P90X2 is a more up to date and intense version of P90X that will push you to achieve a ‘ripped physique’ and fitness in record time. There are a number of videos that come with all versions of P90X2 that give you an idea of what kinds of exercises are featured within the system. Here is a list of the DVDs and a brief description of what is inside each one to give you an idea of how you are going to lose 10 pounds fast.
How to Bring It Again – This introductory DVD is the first one to watch, a total immersion into P90X2 and introduction to the basics of the whole course.
X2 Core – Fast, powerful movements in the core exercises using instability, this will help improve your overall condition.
Plyocide – Plyometric vertical jumps, as in P90X, but also lateral jumps too. The vertical jumps will increase your height as you work on the one spot, however adding explosive lateral side to side jumps is really to push away that plateau.
X2 Recovery and Mobility – The importance of stretching out as a means of recovering from your intense workouts is covered by a number of exercises. Some foam rolling techniques are combined with the stretching routines to increase your ability to recover between working out.
X2 Total Body – This really does try to get every muscle involved in functional fitness and a few examples were given by Tony Horton, the ‘one-armed bicep curl while in a warrior three position, doing pull-ups while doing crunches and plyometric push-ups against a stability ball. These exercises all try to engage the core when you are burning the fat and building the muscle.
X2 Yoga – Reducing the time by about 30 minutes to around an hour the yoga has been condensed from the P90X version.
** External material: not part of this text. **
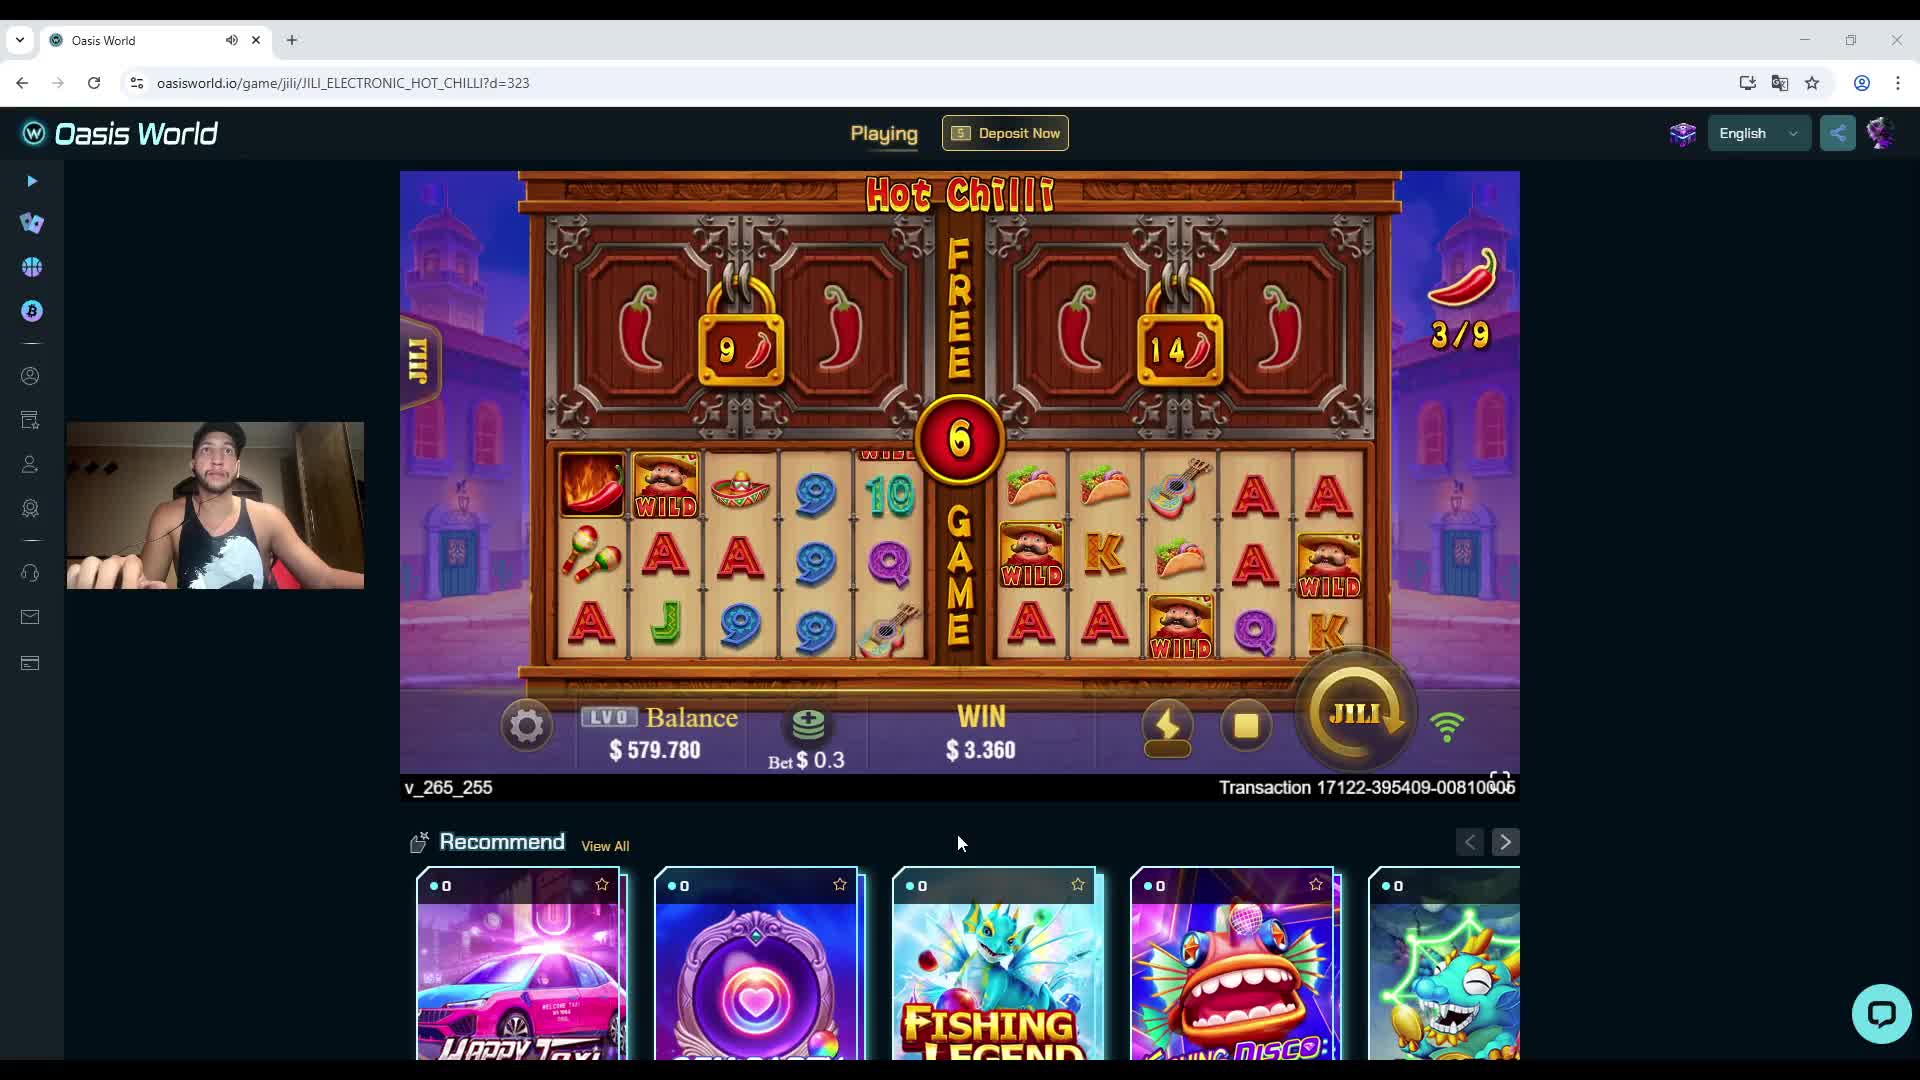Open the live chat bubble
Image resolution: width=1920 pixels, height=1080 pixels.
pos(1881,1013)
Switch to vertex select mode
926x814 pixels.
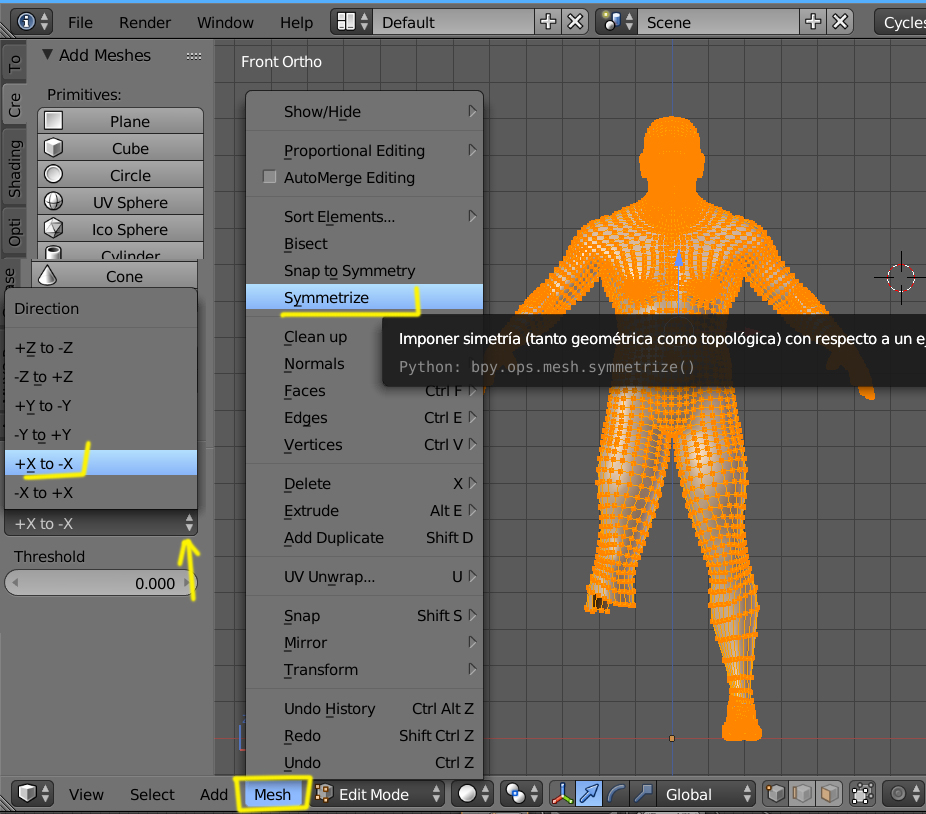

Taking the best moves and trying to give it a constant flow, the standing balance moves were all removed and the warm up made shorter. These isometric exercises will increase the power and range of motion of your stabilizer muscles.
X2 Balance and Power – This section takes over from where the X2 Core finishes where you take your core engagement and send it to further muscle groups. Using strength combined with explosive movements you really work against any core rigidity, improving your body alignment and working to reducing any aches and pains. These exercises will help you push so much further than you thought you could.